MicroRNAs (miRNAs) play an important role in differentiation, regulation of cell growth, cell death and potentially cancer pathogenesis. In the current study, we profiled expression of 154 human miRNAs by using a stem-loop reverse transcription and real-time PCR approach in 50 patients with AML and 12 control samples (normal bone marrow (NBM) samples and CD34+ cells). All of these samples were simultaneously analysed by whole genome mRNA microarrays. Out of all miRNAs tested, more than 30 were analyzed in a second, independent group of 48 AML samples and 4 controls.
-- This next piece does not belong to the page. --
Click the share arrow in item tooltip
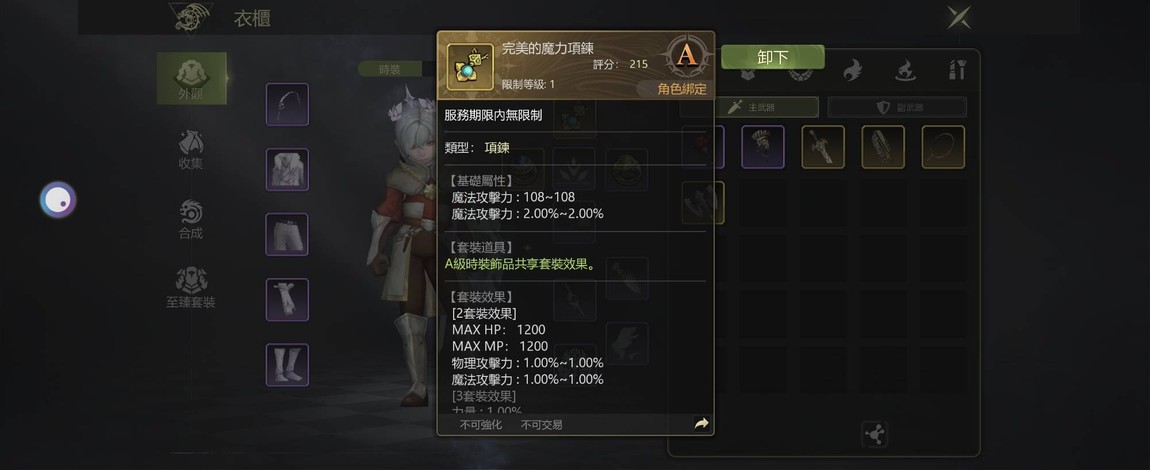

Five miRNAs showed differentiation associated expression changes which were confirmed by in-vitro differentiation of HL-60 cells with all-trans retinoic acid (ATRA) or 12-O-tetradecanoylphorbol-13-acetate (TPA). Overall, we found six miRNAs, including the miR-221 and 222 cluster, that showed substantially different expression between AML and CD34+ cells/ NBM. In class prediction analyses using support vector machines, 92% of the AML samples and 100% of the control samples were correctly predicted. We also looked for differentially regulated miRNAs in FAB subtypes and identified several miRNAs with significantly different expression. For example, high expression levels of miR-26a, 23a and 27b occurred in FAB M5. mRNA levels were analyzed with regard to differences in miRNA expression. Significant negative correlations with specific mRNAs were observed for several miRNAs, for example miR-23b. When mRNA expression patterns were analyzed for dichotomized miRNA levels, close associations between specific miRNAs and gene expression clusters were observed. For example, miR-10a levels were closely associated with the expression of hox genes. Taken together, the distinct expression patterns of miRNAs observed in AML strongly suggest involvement of the described miRNAs in both hematopoietic differentiation and pathogenesis of AML.